One such site was a musty "safe house" in Kabul with laboratory equipment where Western reporters found documents relating to those weapons. But U.S. Homeland Security chief Tom Ridge said the documents contained information taken from the Internet that would have been widely available.

Franks said the search had made "no substantial findings" so far on what kinds of weapons-making capabilities the Taliban or Al Qaeda possesses.

The arrest of the Taliban forces in western Afghanistan on Thursday could provide valuable information on Taliban operations.

The forces were captured near the city of Gulran by troops loyal to Northern Alliance warlord Ismail Khan, opposition officials said.

At least 19 of those captured appeared to be Taliban leaders, despite their shaved faces, said Gen. Azizollah Afzali, who was in charge of the arrests. "They are telling lies. They never tell us their real names," he said.

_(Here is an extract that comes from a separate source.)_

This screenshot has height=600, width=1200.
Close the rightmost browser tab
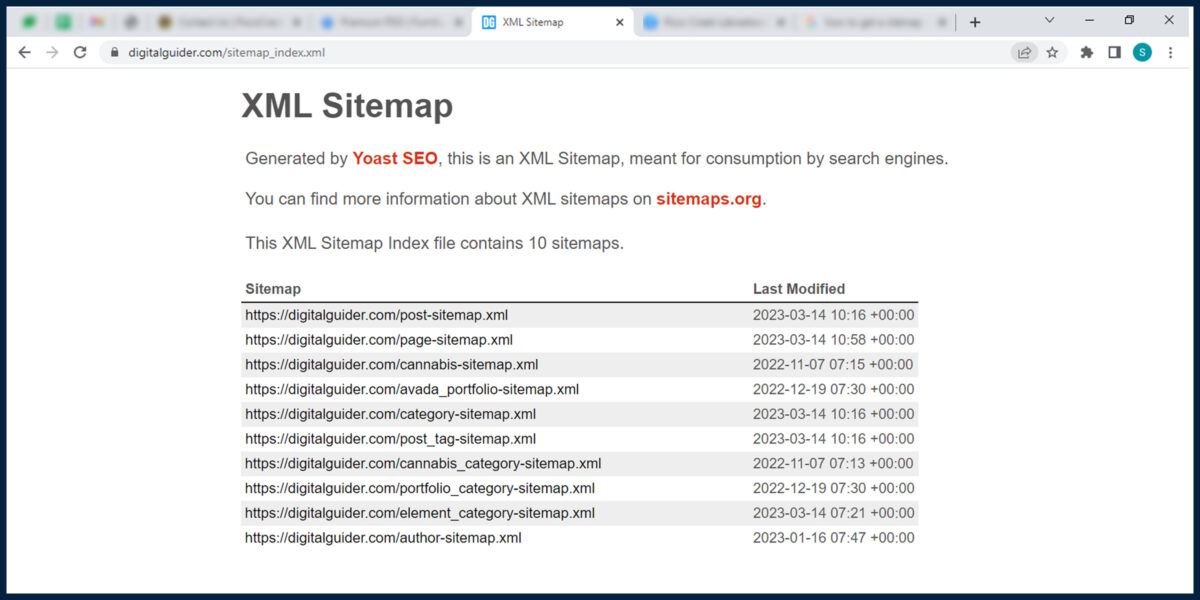click(941, 20)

But they are believed to be Mannan Niazi, the former governor of Kabul; Mullah Baradar, former governor of Herat; and Mullah Samad, former head of police in Herat.

Elsewhere, negotiations appeared to be underway to bring about the surrender of other Taliban forces.

Both Hamid Karzai, a Pushtun leader who until recently lived in exile in Pakistan, and Gul Agha Shirzai, a former governor of Kandahar, were said to be in discussions with Taliban commanders near Kandahar.

These traditional tribal discussions, which Afghans have used for generations to settle disputes, could take several days but are considered unlikely to persuade all Taliban forces to accept a negotiated solution.

Conversations with Taliban fighters crossing the Afghan-Pakistan border suggested a high level of bravado Thursday.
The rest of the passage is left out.